BARBUDA FOR BARBUDAN’S …
*were* complacent 🤨
@ RAWLSTON POMPEY,
Your comments are significant given how they contrast with those of The Attorney General of Antigua and Barbuda.
As the ‘Principal Legal Adviser’ to the Government the AG and a loser himself, choose to send everyone looking up the term “Pyrrhic victory.
I hope most Antiguans will have the interests and patience to read these comments here.
It sums up this case, the final decision as to standing and opens the door wide open; not just for an appeal of this case, but educate the public of what are the ground rules for a successful case against the Government.
This airport was conceived for billionaires and millionaires. Now it is unlikely to be ever opened and operate as it was intended.
The implications are dire; and have already adversely affected the PLH Developments at both Coco Point and Palmetto.
The Discovery Land Company and its partners in PLH/BOC are in deep dodo.
They now have millionaires and billionaires as customers who are totally dissatisfied. No Private/FOB that they was promised would be opened for Thanksgiving 2023. That is defined a case of false advertising.
Purchasers are backing out and the financial situation is tight for the developers, who are now suing and countersuing each other.

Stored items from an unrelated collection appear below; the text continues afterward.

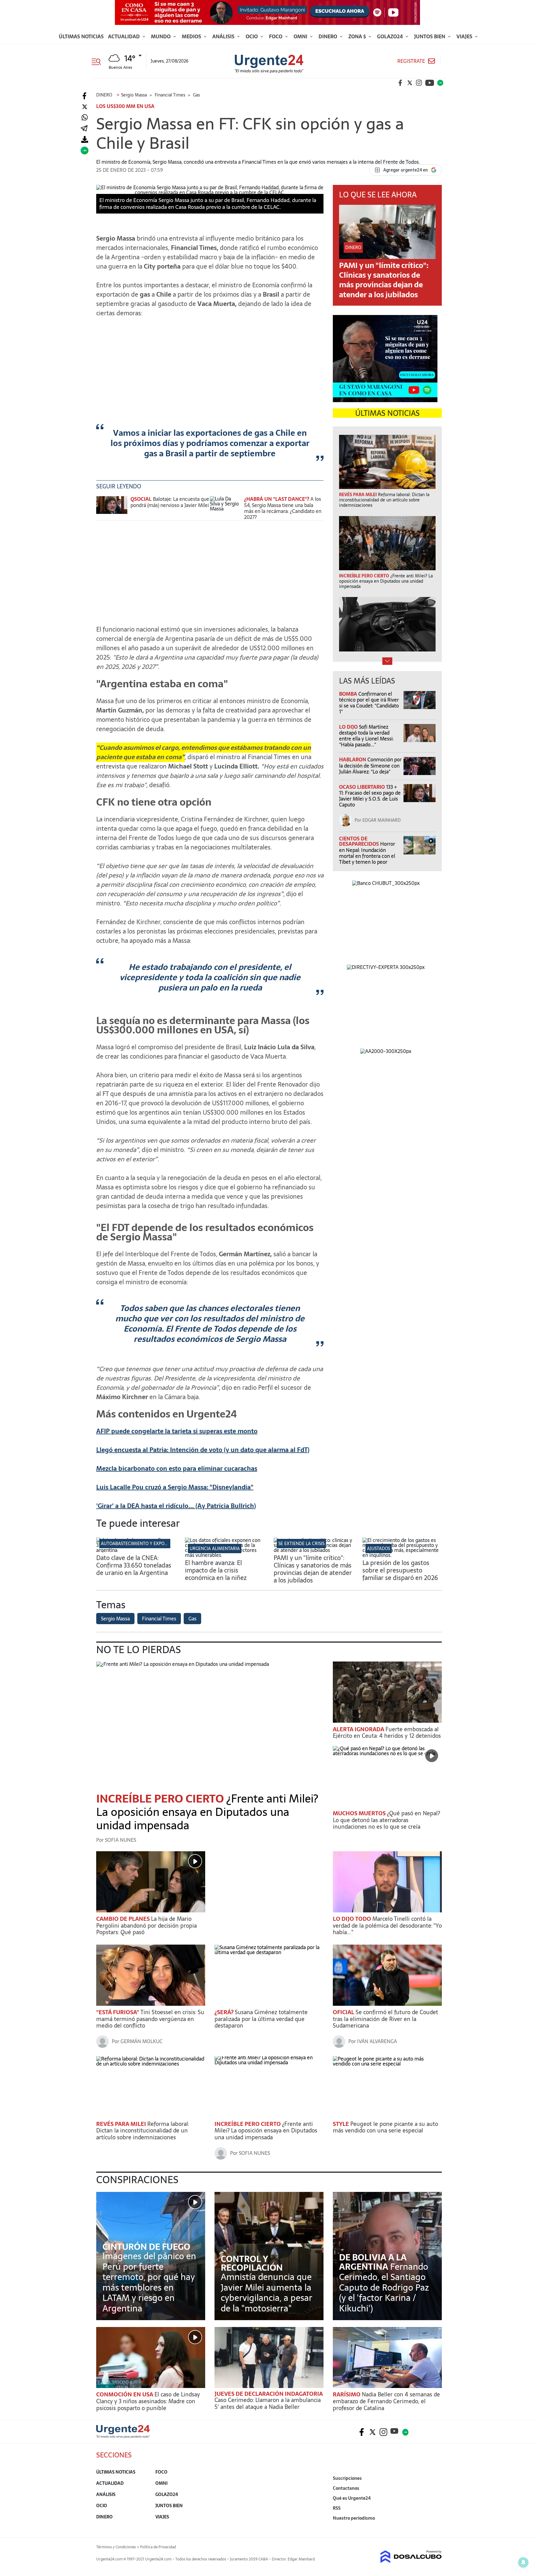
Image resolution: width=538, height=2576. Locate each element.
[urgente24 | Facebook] (400, 83)
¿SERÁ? (225, 2012)
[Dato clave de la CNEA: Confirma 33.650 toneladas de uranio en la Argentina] (136, 1550)
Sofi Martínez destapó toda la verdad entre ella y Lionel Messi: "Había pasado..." (366, 736)
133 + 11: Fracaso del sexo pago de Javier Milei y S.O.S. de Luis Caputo (370, 796)
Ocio (252, 36)
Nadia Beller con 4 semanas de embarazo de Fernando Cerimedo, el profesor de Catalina (386, 2401)
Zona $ (357, 36)
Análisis (224, 36)
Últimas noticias (81, 36)
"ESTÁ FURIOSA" (118, 2012)
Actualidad (124, 36)
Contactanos (346, 2488)
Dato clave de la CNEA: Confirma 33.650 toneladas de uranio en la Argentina (133, 1565)
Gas (192, 1619)
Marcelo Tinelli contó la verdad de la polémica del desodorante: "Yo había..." (387, 1925)
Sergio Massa (115, 1619)
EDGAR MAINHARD (381, 820)
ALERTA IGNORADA (359, 1729)
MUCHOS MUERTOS (360, 1813)
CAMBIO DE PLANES (123, 1918)
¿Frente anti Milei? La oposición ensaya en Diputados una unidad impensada (207, 1812)
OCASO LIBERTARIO (362, 787)
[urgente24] (123, 2436)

It is widely known that PLH vendors have not been getting paid.
GOAB needs to investigate and address this problem ASAP and not allow this to be another become another Allen Stanford or LIAT where many may be left unpaid and subsequently will be left holding the bag if it’s not addressed immediately.
This is not the time for the old dance of pointing fingers.
In the other hand, the De Niro site is moving along at last, contrary to erroneous reporting.
This ruling is precedent setting and historical.
Most people are wondering how did Mussington and Frank win on standing when the MP and The Chairmen of The Barbuda Council lost in standing.
They are knowledgeable, they did their homework and most importantly they sort out competent legal counsel.
This ruling means in the future all commercial projects will be subject to an EIA certification process that is not bogus as in the past.
Antiguans and Barbudans are entitled to the opportunity to review and approve. It’s in the constitution and the laws
The Barbudans have been trying to exercise that right. Unfortunately the law rulings went against them. Unfortunately they were frustrated by the local and regional courts
In the past they lost not because they did not have the right; but because they brought the wrong case and arguments to the courts.
It a new day, irrespective of what the Government says.